The tourism and retail industries are rejoicing that the Chinese are back. Both industries enjoyed a boon during the weeklong Chinese holiday in the first week of October. Sales from a government-sponsored bargain sale at retailers across the nation jumped 20 percent to 30 percent from a year ago thanks to vacationers from China. This is all good news for an economy that has been in the dumps for a long time.

Still, we are not entirely comfortable with how this all plays out. Department stores are starting to feel alien. The banners are all in Chinese and sales staff welcome visitors in Chinese. Korean shoppers are excluded from the discount offers. Some of the tourists are blatantly rude. They walk out if assistants do not understand what they are saying. It is difficult to tell if we are standing in downtown Seoul or Beijing.

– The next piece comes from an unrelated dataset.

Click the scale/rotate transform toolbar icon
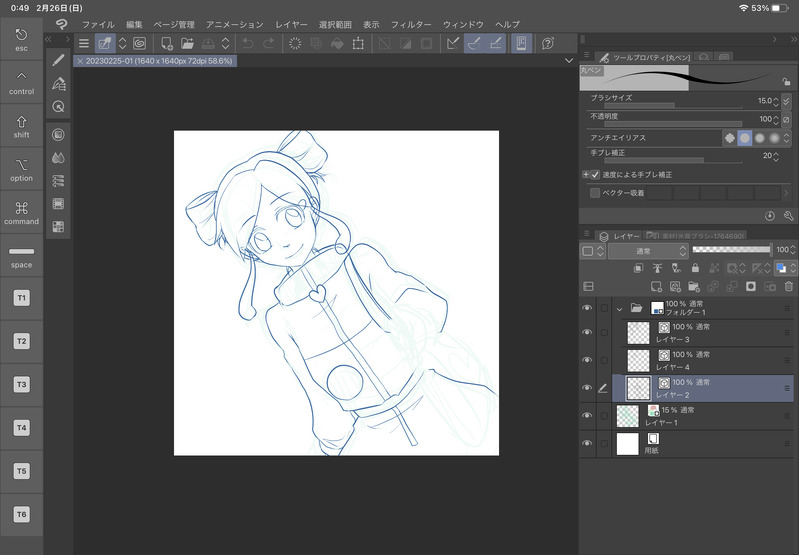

Scale matters when it comes to the economy. Chinese tourists are vast in their numbers. Chinese tourists totaled 135 million last year and they spent 126.4 trillion won ($114 billion) around the world. They are the biggest spenders. Japan, Thailand, Hong Kong and Taiwan are all wooing Chinese tourists. Last year, 6.11 million came to Korea and spent 15.76 trillion won — an amount bigger than the supplementary budget for the second half. They are a windfall for the economy. The government has pulled out all the stops to attract Chinese tourists.
But numbers are not everything. Just 20 percent of what the Chinese spend ends up in Korean pockets. A travel agency staffer says most of the money the Chinese spend here goes back to Chinese travel agencies or airlines.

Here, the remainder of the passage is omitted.